## DATA
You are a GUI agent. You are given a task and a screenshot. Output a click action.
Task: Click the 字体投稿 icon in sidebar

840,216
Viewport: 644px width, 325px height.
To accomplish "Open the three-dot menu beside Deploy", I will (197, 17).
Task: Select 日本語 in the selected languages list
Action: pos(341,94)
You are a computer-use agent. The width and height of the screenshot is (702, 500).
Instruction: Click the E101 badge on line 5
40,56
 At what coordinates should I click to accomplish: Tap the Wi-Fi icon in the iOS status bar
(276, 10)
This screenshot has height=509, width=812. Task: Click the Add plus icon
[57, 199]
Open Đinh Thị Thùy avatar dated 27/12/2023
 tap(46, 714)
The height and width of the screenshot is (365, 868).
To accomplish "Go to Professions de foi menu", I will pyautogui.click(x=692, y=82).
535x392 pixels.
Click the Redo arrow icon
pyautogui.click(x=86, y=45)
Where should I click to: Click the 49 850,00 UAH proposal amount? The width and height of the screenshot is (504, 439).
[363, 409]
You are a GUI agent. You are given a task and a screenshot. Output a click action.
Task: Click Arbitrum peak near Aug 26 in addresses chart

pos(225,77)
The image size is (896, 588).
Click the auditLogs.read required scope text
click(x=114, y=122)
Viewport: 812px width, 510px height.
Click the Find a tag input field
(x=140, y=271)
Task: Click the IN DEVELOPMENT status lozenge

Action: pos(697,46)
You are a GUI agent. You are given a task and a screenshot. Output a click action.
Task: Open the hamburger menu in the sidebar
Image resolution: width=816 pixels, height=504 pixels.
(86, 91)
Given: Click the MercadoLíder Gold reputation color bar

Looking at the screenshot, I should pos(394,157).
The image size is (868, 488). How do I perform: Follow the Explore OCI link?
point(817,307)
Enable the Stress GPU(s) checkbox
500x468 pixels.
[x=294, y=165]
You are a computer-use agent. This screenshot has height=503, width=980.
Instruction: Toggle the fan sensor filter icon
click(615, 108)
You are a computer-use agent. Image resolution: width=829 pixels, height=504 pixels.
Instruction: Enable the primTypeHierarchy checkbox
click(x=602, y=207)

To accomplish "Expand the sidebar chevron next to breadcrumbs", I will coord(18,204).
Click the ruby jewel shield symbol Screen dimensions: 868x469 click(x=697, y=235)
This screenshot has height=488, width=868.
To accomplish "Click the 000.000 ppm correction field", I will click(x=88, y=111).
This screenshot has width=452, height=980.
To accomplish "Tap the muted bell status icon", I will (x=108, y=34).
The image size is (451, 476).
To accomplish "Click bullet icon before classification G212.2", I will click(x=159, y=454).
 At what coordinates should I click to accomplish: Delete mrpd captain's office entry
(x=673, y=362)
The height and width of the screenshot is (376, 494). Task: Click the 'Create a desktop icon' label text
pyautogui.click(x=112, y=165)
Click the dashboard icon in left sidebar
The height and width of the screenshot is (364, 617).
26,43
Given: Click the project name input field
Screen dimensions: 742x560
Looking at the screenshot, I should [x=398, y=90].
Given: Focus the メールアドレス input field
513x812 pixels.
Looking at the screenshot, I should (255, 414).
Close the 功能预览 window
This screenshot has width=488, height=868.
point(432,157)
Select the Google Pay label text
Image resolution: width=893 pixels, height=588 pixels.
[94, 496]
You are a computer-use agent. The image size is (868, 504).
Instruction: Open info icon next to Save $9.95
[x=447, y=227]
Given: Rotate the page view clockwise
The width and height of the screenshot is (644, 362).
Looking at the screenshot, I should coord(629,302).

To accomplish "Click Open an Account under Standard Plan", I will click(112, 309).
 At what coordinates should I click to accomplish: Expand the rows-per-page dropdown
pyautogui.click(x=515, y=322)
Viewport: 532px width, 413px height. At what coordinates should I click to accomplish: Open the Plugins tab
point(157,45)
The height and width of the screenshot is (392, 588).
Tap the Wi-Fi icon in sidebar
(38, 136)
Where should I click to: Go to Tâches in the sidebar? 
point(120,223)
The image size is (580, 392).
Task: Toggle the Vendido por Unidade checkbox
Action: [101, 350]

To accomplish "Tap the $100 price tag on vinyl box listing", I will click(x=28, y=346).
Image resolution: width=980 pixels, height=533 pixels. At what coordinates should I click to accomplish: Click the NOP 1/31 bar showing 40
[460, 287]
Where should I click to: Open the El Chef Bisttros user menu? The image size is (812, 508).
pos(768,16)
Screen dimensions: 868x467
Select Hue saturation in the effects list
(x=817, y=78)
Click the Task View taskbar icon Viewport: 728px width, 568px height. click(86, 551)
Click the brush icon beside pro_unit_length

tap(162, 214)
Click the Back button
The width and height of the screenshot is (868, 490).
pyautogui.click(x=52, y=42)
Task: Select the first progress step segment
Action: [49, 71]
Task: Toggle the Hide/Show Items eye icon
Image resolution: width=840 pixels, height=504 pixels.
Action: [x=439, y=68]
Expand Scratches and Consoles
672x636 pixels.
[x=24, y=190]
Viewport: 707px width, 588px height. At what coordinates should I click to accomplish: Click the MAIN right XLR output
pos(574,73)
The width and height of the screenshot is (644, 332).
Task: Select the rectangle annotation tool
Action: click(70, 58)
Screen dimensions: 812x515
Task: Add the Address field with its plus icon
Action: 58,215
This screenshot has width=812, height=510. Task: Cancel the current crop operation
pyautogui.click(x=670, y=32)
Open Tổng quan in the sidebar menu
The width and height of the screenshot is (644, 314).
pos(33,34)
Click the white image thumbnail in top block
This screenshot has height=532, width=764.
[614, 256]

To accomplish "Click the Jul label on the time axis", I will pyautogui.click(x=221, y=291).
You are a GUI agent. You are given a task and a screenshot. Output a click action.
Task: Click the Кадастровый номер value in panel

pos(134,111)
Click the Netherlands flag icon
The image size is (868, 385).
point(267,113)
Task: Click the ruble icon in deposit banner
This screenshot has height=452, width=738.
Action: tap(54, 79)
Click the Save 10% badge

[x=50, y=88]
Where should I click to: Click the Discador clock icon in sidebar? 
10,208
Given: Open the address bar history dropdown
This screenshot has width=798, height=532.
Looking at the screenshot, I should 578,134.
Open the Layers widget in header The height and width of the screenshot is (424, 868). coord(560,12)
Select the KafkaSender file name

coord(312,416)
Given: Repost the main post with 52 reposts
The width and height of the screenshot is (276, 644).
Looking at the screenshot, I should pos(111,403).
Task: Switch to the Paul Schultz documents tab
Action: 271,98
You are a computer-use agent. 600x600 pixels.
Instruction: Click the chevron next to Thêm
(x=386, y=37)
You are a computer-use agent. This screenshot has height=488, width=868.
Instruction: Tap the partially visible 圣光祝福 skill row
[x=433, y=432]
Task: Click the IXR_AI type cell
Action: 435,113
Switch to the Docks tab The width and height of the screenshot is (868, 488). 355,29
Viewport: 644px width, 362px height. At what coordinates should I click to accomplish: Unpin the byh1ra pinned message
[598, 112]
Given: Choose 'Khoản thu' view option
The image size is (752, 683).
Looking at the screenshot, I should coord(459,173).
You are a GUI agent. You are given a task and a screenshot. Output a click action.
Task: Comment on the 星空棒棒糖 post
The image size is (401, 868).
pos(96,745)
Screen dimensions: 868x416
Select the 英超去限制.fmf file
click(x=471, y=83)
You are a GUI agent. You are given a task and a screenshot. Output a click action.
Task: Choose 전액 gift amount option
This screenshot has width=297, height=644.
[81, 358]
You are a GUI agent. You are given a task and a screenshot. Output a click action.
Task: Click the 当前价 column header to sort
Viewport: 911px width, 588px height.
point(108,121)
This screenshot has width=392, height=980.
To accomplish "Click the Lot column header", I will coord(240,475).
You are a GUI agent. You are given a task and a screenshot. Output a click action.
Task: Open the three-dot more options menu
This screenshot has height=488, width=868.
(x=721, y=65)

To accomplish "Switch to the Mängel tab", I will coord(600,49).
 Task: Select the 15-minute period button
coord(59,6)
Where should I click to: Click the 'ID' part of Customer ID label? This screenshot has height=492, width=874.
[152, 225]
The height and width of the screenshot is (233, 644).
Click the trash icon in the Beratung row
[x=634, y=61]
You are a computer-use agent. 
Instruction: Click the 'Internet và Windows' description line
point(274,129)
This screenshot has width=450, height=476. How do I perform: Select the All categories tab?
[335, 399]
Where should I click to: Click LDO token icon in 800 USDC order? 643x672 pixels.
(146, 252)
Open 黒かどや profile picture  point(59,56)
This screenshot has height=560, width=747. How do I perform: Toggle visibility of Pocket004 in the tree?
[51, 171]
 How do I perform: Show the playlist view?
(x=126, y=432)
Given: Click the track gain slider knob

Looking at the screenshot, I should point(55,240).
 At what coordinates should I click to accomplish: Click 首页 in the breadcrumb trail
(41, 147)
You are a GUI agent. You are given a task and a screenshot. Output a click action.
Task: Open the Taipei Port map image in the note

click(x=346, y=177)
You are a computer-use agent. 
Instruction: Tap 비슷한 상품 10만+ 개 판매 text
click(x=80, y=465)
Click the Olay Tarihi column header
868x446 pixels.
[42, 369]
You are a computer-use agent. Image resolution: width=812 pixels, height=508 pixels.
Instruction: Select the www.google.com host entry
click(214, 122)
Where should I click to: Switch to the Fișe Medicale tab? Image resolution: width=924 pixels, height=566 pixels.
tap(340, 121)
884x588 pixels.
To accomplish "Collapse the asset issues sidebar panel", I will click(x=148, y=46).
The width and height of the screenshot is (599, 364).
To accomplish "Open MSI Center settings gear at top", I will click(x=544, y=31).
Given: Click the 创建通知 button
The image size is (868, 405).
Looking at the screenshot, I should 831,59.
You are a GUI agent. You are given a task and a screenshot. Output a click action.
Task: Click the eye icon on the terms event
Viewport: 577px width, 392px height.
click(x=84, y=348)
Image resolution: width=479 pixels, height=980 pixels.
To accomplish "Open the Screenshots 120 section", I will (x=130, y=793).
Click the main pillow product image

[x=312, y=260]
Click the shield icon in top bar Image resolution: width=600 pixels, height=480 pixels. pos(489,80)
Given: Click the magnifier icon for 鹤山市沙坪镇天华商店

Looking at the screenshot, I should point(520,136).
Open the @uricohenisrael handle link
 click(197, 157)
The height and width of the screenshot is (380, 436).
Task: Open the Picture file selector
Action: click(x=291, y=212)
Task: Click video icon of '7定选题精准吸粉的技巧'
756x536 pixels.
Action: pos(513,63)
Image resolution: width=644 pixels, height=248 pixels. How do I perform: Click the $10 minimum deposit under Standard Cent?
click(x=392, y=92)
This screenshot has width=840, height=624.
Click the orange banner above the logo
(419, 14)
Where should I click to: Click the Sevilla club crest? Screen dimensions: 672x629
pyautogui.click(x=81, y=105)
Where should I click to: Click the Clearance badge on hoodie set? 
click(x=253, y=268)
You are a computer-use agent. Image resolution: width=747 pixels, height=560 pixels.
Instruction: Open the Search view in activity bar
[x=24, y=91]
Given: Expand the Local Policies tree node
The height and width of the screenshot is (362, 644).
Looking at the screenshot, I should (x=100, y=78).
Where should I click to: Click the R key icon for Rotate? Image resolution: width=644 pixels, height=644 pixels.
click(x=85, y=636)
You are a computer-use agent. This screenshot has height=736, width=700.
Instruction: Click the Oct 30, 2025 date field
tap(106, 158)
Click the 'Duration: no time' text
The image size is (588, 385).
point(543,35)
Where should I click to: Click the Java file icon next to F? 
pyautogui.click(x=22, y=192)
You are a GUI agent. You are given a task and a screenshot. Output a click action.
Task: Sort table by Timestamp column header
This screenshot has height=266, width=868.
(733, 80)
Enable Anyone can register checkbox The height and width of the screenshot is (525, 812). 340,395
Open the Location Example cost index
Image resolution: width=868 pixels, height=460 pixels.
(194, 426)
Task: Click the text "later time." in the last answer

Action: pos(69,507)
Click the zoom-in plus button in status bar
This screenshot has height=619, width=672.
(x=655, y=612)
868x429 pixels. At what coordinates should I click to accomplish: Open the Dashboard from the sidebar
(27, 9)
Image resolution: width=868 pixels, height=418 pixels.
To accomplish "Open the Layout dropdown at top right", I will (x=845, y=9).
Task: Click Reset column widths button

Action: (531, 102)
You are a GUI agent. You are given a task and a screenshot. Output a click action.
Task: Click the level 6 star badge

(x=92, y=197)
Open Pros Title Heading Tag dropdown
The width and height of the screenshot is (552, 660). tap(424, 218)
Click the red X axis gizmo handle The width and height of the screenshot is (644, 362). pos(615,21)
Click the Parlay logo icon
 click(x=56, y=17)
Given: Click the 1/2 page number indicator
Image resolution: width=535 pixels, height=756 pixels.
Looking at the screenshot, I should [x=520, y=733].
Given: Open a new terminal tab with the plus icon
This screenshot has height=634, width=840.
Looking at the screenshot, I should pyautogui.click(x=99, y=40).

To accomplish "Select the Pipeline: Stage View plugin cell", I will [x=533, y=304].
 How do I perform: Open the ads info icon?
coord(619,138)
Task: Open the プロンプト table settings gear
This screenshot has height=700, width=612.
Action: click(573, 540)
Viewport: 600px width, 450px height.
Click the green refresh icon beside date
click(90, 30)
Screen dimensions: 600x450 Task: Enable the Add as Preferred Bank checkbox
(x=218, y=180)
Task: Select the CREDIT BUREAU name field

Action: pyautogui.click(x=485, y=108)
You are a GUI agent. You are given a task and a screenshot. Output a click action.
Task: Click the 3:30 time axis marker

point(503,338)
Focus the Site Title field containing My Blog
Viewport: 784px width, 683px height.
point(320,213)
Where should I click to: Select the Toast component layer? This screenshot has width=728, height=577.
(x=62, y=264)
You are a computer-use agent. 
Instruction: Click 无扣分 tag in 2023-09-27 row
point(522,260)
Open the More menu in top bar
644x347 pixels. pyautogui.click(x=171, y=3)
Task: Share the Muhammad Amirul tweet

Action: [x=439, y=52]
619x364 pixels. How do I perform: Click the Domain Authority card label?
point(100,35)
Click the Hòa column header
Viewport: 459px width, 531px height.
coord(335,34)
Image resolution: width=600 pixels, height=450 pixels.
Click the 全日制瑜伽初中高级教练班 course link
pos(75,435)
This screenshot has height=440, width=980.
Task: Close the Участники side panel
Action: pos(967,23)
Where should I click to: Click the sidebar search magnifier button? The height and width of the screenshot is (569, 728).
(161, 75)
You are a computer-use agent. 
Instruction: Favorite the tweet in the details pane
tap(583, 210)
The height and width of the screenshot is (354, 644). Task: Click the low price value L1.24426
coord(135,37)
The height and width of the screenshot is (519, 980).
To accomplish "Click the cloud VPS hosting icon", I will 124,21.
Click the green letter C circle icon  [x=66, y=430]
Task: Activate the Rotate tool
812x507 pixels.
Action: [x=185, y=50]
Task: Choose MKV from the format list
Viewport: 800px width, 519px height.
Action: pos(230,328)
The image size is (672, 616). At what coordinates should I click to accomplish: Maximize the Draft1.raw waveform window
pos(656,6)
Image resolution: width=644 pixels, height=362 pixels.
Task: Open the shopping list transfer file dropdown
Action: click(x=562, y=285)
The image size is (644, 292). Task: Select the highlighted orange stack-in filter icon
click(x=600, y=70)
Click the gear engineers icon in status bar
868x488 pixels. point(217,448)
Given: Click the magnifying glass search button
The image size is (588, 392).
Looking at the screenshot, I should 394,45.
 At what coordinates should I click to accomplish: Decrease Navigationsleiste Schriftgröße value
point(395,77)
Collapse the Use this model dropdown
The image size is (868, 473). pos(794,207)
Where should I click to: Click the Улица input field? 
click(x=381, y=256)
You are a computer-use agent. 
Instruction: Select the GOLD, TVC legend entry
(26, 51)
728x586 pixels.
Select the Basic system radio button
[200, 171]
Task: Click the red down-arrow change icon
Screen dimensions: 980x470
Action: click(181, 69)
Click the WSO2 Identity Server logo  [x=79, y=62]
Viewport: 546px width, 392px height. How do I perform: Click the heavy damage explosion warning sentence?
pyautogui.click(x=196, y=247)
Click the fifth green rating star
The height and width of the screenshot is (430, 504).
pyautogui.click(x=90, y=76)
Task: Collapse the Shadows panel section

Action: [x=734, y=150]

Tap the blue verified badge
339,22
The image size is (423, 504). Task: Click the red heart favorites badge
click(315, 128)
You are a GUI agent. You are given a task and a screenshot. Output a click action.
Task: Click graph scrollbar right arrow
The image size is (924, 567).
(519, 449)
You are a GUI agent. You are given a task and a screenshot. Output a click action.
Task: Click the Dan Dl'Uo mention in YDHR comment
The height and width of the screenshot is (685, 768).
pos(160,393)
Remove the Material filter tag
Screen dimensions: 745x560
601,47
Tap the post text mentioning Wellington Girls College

## WHAT IS BEING ASKED
Scan the records above, then copy out each line that mentions "post".

## SOLUTION FOR THIS EXERCISE
Given: Repost the main post with 52 reposts
Task: Comment on the 星空棒棒糖 post
Tap the post text mentioning Wellington Girls College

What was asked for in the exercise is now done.